## DATA FOR ANALYSIS

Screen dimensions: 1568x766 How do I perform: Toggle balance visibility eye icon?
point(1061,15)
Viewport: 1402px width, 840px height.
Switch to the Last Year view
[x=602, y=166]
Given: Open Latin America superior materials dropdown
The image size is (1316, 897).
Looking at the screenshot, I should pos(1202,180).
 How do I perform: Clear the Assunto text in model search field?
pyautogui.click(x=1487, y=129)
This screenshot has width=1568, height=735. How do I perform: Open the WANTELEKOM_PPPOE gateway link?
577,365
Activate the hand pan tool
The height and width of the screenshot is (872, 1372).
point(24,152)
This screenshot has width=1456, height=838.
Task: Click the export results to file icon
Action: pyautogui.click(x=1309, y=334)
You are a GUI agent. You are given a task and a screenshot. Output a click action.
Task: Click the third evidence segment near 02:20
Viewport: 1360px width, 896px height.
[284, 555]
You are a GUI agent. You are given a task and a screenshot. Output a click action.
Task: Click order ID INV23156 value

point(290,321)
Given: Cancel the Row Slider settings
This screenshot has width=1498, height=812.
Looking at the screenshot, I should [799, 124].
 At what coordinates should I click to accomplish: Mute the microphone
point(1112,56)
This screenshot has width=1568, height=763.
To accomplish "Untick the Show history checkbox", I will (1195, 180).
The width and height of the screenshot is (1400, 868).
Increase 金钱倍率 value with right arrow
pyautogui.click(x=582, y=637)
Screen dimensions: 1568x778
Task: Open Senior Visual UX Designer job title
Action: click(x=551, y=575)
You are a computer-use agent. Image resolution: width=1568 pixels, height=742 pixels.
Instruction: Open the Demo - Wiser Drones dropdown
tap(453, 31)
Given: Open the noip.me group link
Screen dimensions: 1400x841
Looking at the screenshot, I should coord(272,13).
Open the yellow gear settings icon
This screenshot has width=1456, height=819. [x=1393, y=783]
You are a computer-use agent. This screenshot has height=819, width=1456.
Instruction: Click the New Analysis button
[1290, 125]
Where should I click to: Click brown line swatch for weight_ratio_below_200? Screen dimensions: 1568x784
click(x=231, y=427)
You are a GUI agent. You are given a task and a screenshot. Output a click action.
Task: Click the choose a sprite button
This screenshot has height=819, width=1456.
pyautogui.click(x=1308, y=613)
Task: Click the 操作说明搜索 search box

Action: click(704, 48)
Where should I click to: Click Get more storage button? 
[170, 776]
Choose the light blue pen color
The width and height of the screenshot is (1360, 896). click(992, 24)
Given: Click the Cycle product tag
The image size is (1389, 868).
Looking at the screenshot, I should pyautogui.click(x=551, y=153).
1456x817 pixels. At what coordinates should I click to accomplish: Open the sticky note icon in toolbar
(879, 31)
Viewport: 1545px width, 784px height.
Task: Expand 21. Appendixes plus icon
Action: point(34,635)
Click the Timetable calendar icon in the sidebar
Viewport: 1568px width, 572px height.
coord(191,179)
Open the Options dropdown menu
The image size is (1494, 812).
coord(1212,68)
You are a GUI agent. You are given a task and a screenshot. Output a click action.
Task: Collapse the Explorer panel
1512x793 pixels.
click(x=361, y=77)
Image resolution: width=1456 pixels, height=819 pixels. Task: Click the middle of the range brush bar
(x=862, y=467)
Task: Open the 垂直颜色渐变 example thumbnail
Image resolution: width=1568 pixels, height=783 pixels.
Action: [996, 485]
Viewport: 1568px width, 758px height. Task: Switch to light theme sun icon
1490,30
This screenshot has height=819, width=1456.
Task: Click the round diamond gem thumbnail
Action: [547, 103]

## ABOUT THIS EXERCISE
All records must be repeated exactly, with none skipped.

## ANSWER TO THE EXERCISE
Screen dimensions: 1568x766 How do I perform: Toggle balance visibility eye icon?
point(1061,15)
Viewport: 1402px width, 840px height.
Switch to the Last Year view
[x=602, y=166]
Given: Open Latin America superior materials dropdown
The image size is (1316, 897).
Looking at the screenshot, I should pos(1202,180).
 How do I perform: Clear the Assunto text in model search field?
pyautogui.click(x=1487, y=129)
This screenshot has width=1568, height=735. How do I perform: Open the WANTELEKOM_PPPOE gateway link?
577,365
Activate the hand pan tool
The height and width of the screenshot is (872, 1372).
point(24,152)
This screenshot has width=1456, height=838.
Task: Click the export results to file icon
Action: pyautogui.click(x=1309, y=334)
You are a GUI agent. You are given a task and a screenshot. Output a click action.
Task: Click the third evidence segment near 02:20
Viewport: 1360px width, 896px height.
[284, 555]
You are a GUI agent. You are given a task and a screenshot. Output a click action.
Task: Click order ID INV23156 value

point(290,321)
Given: Cancel the Row Slider settings
This screenshot has width=1498, height=812.
Looking at the screenshot, I should [799, 124].
 At what coordinates should I click to accomplish: Mute the microphone
point(1112,56)
This screenshot has width=1568, height=763.
To accomplish "Untick the Show history checkbox", I will (1195, 180).
The width and height of the screenshot is (1400, 868).
Increase 金钱倍率 value with right arrow
pyautogui.click(x=582, y=637)
Screen dimensions: 1568x778
Task: Open Senior Visual UX Designer job title
Action: click(x=551, y=575)
You are a computer-use agent. Image resolution: width=1568 pixels, height=742 pixels.
Instruction: Open the Demo - Wiser Drones dropdown
tap(453, 31)
Given: Open the noip.me group link
Screen dimensions: 1400x841
Looking at the screenshot, I should coord(272,13).
Open the yellow gear settings icon
This screenshot has width=1456, height=819. [x=1393, y=783]
You are a computer-use agent. This screenshot has height=819, width=1456.
Instruction: Click the New Analysis button
[1290, 125]
Where should I click to: Click brown line swatch for weight_ratio_below_200? Screen dimensions: 1568x784
click(x=231, y=427)
You are a GUI agent. You are given a task and a screenshot. Output a click action.
Task: Click the choose a sprite button
This screenshot has height=819, width=1456.
pyautogui.click(x=1308, y=613)
Task: Click the 操作说明搜索 search box

Action: click(704, 48)
Where should I click to: Click Get more storage button? 
[170, 776]
Choose the light blue pen color
The width and height of the screenshot is (1360, 896). click(992, 24)
Given: Click the Cycle product tag
The image size is (1389, 868).
Looking at the screenshot, I should pyautogui.click(x=551, y=153).
1456x817 pixels. At what coordinates should I click to accomplish: Open the sticky note icon in toolbar
(879, 31)
Viewport: 1545px width, 784px height.
Task: Expand 21. Appendixes plus icon
Action: point(34,635)
Click the Timetable calendar icon in the sidebar
Viewport: 1568px width, 572px height.
coord(191,179)
Open the Options dropdown menu
The image size is (1494, 812).
coord(1212,68)
You are a GUI agent. You are given a task and a screenshot. Output a click action.
Task: Collapse the Explorer panel
1512x793 pixels.
click(x=361, y=77)
Image resolution: width=1456 pixels, height=819 pixels. Task: Click the middle of the range brush bar
(x=862, y=467)
Task: Open the 垂直颜色渐变 example thumbnail
Image resolution: width=1568 pixels, height=783 pixels.
Action: [996, 485]
Viewport: 1568px width, 758px height. Task: Switch to light theme sun icon
1490,30
This screenshot has height=819, width=1456.
Task: Click the round diamond gem thumbnail
Action: [547, 103]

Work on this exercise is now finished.